In this chapter, we will explore the pillars of model governance. We will create model cards for our NEPSE models, establish approval workflows, consider risk and fairness, and set up audit trails. By the end, you will have a blueprint for governing ML models responsibly.

---

## 66.1 Governance Framework

A model governance framework typically includes the following components:

- **Policies and Standards**: High‑level principles and specific requirements that all models must meet.
- **Roles and Responsibilities**: Clear assignment of who is responsible for development, validation, approval, and monitoring.
- **Model Lifecycle Processes**: Defined stages from development to retirement, with gates at each stage.
- **Documentation Requirements**: What must be documented at each stage.
- **Risk Categorisation**: Models are categorised by risk level (e.g., low, medium, high) with corresponding oversight.
- **Validation and Testing**: Independent validation of models before deployment.
- **Monitoring and Reporting**: Ongoing performance monitoring and periodic reviews.
- **Audit and Compliance**: Ensuring adherence to policies and regulatory requirements.

For the NEPSE system, a simplified framework might include:

- **Roles**: Data Scientist (develops), ML Engineer (deploys), Risk Owner (approves), Model Validator (independent review).
- **Stages**: Development → Validation → Approval → Deployment → Monitoring → Retirement.
- **Risk Level**: Initially, treat the system as medium risk (since it could inform trading decisions).

---

## 66.2 Model Documentation

Comprehensive documentation is the foundation of governance. It should capture all aspects of a model's development and intended use.

### 66.2.1 What to Document

- **Business Objective**: What problem does the model solve? (e.g., predict next‑day price direction for NEPSE stocks)
- **Data Sources**: Description of data, including provenance, time period, and any preprocessing.
- **Feature Engineering**: List of features and how they are computed.
- **Model Architecture**: Type of model (e.g., XGBoost, LSTM), hyperparameters, training algorithm.
- **Training and Validation**: How data was split, performance metrics (accuracy, precision, recall, etc.).
- **Limitations**: Known weaknesses, such as poor performance during high‑volatility periods.
- **Intended Use**: Who should use the model and for what purpose?

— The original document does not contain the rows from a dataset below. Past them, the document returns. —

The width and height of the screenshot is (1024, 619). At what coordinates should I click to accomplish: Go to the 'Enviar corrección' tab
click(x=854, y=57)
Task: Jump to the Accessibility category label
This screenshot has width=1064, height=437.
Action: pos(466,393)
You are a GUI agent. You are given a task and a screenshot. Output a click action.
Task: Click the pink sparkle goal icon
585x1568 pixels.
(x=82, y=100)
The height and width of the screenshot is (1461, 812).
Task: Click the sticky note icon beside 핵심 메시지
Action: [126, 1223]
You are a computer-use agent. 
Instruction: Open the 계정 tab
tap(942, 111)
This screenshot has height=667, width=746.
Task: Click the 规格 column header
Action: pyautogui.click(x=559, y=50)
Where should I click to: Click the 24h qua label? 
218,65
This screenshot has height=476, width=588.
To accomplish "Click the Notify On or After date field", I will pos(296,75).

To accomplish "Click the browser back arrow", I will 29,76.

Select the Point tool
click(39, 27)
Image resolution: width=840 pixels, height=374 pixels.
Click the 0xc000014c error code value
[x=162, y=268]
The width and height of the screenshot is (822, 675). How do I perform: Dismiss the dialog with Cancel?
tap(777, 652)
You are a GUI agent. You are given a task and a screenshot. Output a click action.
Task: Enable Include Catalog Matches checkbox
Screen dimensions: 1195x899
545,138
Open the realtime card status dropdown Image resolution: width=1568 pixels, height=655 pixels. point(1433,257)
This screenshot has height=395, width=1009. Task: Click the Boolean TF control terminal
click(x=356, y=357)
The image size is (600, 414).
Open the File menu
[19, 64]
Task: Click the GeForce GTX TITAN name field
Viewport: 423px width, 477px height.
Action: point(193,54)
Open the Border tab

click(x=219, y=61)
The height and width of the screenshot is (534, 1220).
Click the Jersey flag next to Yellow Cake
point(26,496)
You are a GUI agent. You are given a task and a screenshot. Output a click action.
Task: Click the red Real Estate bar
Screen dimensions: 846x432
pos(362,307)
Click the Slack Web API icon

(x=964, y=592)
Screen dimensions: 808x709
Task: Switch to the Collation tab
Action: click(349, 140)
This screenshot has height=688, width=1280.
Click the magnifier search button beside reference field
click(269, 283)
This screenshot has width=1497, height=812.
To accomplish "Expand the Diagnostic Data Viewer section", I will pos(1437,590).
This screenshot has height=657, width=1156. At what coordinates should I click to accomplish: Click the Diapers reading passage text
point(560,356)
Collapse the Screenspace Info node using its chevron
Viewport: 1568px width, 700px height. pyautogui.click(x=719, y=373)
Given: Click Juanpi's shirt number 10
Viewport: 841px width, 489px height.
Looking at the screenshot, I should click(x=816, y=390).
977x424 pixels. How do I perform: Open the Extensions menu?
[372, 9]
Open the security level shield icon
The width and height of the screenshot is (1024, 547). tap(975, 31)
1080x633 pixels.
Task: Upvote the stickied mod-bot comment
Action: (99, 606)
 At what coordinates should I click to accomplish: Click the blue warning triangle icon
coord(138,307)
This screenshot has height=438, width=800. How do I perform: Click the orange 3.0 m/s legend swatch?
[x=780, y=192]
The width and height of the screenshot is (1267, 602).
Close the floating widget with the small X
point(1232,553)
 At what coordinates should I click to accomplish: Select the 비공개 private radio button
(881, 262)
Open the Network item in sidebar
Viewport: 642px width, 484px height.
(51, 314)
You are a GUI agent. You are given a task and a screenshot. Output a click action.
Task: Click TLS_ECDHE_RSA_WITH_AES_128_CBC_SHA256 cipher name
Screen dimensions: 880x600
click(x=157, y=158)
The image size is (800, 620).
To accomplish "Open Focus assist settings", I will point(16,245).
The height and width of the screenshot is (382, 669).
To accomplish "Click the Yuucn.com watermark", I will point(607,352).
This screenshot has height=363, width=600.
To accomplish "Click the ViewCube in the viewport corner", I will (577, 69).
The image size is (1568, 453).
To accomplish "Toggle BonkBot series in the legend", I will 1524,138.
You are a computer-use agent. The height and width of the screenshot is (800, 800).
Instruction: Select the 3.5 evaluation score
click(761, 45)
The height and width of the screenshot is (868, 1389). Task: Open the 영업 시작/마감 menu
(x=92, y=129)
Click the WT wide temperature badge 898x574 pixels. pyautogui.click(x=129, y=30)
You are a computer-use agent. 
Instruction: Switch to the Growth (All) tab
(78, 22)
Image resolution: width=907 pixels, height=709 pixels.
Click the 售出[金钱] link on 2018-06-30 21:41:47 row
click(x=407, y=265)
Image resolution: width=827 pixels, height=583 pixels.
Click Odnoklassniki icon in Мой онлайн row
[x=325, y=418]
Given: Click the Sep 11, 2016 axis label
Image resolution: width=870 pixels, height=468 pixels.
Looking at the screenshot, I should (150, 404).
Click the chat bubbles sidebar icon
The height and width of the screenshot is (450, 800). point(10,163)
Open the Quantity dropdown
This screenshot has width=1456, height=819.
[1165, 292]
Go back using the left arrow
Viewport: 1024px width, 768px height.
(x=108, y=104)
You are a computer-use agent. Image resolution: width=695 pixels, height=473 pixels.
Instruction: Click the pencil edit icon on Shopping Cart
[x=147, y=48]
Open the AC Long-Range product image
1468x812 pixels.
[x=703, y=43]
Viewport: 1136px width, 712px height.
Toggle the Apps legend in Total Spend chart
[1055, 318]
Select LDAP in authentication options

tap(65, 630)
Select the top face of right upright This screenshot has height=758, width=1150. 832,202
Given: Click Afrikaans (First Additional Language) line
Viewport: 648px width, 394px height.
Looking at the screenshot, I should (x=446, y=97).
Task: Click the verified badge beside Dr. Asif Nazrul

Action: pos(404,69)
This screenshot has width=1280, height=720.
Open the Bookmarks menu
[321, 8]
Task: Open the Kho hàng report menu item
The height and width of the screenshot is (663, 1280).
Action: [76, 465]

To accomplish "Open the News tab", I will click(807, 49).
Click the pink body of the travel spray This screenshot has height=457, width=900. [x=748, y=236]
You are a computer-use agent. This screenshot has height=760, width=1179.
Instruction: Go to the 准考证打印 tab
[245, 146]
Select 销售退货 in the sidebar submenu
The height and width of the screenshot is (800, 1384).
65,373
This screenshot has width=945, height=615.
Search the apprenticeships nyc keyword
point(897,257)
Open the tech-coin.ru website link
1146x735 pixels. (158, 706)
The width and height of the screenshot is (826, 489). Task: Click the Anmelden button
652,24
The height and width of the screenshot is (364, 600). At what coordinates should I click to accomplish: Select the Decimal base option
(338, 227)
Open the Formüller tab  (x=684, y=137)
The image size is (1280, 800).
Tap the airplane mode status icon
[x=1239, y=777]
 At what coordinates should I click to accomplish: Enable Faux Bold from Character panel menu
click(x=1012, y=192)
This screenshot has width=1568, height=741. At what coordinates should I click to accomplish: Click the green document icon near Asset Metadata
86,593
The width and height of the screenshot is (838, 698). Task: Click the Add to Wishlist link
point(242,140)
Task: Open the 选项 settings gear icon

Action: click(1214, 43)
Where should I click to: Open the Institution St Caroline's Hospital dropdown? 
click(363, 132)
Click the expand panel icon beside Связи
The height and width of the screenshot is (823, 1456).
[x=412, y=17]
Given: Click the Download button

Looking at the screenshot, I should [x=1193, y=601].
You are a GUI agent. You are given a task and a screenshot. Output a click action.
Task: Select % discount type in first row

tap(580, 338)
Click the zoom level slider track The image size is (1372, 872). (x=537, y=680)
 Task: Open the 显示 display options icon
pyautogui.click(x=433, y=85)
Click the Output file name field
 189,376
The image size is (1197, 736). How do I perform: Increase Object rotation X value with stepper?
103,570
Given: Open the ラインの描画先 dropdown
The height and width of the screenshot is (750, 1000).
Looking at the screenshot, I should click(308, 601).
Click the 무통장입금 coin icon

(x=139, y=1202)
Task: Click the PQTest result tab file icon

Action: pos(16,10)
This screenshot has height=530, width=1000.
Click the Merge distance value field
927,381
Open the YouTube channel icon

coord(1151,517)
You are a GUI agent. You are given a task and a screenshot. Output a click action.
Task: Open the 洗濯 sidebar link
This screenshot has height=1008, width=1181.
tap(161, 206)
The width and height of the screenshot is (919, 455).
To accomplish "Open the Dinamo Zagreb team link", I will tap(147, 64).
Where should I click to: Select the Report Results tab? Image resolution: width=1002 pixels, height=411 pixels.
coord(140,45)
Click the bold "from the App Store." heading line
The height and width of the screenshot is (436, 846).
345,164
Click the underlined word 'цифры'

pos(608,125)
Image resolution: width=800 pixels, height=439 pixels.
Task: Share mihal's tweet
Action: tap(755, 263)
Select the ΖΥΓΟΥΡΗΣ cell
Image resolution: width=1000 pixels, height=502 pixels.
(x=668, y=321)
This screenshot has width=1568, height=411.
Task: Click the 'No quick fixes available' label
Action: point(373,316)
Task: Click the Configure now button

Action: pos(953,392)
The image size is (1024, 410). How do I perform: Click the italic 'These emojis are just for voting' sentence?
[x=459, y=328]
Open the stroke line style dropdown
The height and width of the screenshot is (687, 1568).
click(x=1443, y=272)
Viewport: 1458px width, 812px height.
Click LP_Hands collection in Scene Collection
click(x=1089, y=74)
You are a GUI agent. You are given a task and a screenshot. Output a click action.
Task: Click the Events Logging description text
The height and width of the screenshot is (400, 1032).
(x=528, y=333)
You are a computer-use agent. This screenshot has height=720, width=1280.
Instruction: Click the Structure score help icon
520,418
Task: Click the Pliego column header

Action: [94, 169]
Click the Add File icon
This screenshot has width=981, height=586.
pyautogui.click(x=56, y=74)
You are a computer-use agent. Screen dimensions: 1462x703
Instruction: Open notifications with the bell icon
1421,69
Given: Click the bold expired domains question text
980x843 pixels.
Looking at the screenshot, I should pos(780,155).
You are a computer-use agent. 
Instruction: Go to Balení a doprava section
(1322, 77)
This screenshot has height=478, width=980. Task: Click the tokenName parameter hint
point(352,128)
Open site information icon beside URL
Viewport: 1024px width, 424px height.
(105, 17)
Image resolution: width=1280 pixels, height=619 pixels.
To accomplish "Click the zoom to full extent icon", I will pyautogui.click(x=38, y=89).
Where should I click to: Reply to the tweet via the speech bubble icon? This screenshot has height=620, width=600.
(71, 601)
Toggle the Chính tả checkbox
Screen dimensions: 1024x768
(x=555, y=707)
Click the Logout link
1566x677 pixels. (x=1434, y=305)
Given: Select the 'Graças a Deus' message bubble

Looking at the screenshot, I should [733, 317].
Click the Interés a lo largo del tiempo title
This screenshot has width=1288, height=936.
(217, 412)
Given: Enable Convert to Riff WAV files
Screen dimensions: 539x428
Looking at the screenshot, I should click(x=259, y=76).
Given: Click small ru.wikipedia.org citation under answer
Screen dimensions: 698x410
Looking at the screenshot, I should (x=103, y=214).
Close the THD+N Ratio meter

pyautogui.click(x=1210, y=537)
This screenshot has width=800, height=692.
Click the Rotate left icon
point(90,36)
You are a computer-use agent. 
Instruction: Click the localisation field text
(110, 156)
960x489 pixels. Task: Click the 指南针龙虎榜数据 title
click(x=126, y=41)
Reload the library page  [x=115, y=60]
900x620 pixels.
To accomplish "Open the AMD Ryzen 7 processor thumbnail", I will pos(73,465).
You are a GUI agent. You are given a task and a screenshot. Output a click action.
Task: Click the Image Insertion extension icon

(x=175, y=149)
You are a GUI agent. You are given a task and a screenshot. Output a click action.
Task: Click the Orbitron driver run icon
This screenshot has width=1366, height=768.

Who should not?
- **Ethical Considerations**: Potential biases, fairness checks.
- **Version History**: Changes over time.

### 66.2.2 Example Documentation Outline for NEPSE Model

```
Model Name: NEPSE Daily Direction Predictor v1.2
Date: 2025-03-15
Author: Data Science Team

1. Business Objective
   Predict whether the NEPSE index will close higher than the previous day.

2. Data Sources
   - NEPSE daily OHLCV data from 2015-01-01 to 2024-12-31 (CSV files).
   - Manually curated list of corporate actions (dividends, splits) from annual reports.

3. Feature Engineering
   - Lagged returns (1,2,3,5 days)
   - 20-day simple moving average
   - 14-day RSI
   - Volume ratio (current volume / 20-day average volume)
   - Day-of-week indicator (one-hot encoded)
   - Fiscal quarter indicator (Nepal-specific)

4. Model Architecture
   - Algorithm: XGBoost Classifier
   - Hyperparameters: n_estimators=200, max_depth=6, learning_rate=0.05, subsample=0.8
   - Training objective: binary logistic loss

5. Training and Validation
   - Training period: 2015-01-01 to 2023-12-31
   - Validation period: 2024-01-01 to 2024-06-30
   - Test period: 2024-07-01 to 2024-12-31
   - Performance (test): Accuracy = 0.62, Precision = 0.64, Recall = 0.59, F1 = 0.61

6. Limitations
   - Performance drops during election periods (accuracy ~0.52).
   - Does not incorporate news sentiment or macroeconomic data.
   - Trained only on daily data; not suitable for intraday predictions.

7. Intended Use
   - Generate trading signals for a quantitative strategy with appropriate risk management.
   - Not intended for use as the sole basis for investment decisions.

8. Ethical Considerations
   - Model was tested for performance across different market cap segments; no significant bias found.
   - No personal data used.

9. Version History
   v1.0: Initial release (2024-01-15)
   v1.1: Added fiscal quarter features (2024-06-20)
   v1.2: Retrained with additional data through 2024 (2025-03-15)
```

---

## 66.3 Model Cards

**Model cards** are a structured, transparent format for reporting model information. Introduced by researchers at Google, they provide a standardised way to communicate model details, intended use, and evaluation results. Model cards are particularly useful for sharing models with stakeholders or the public.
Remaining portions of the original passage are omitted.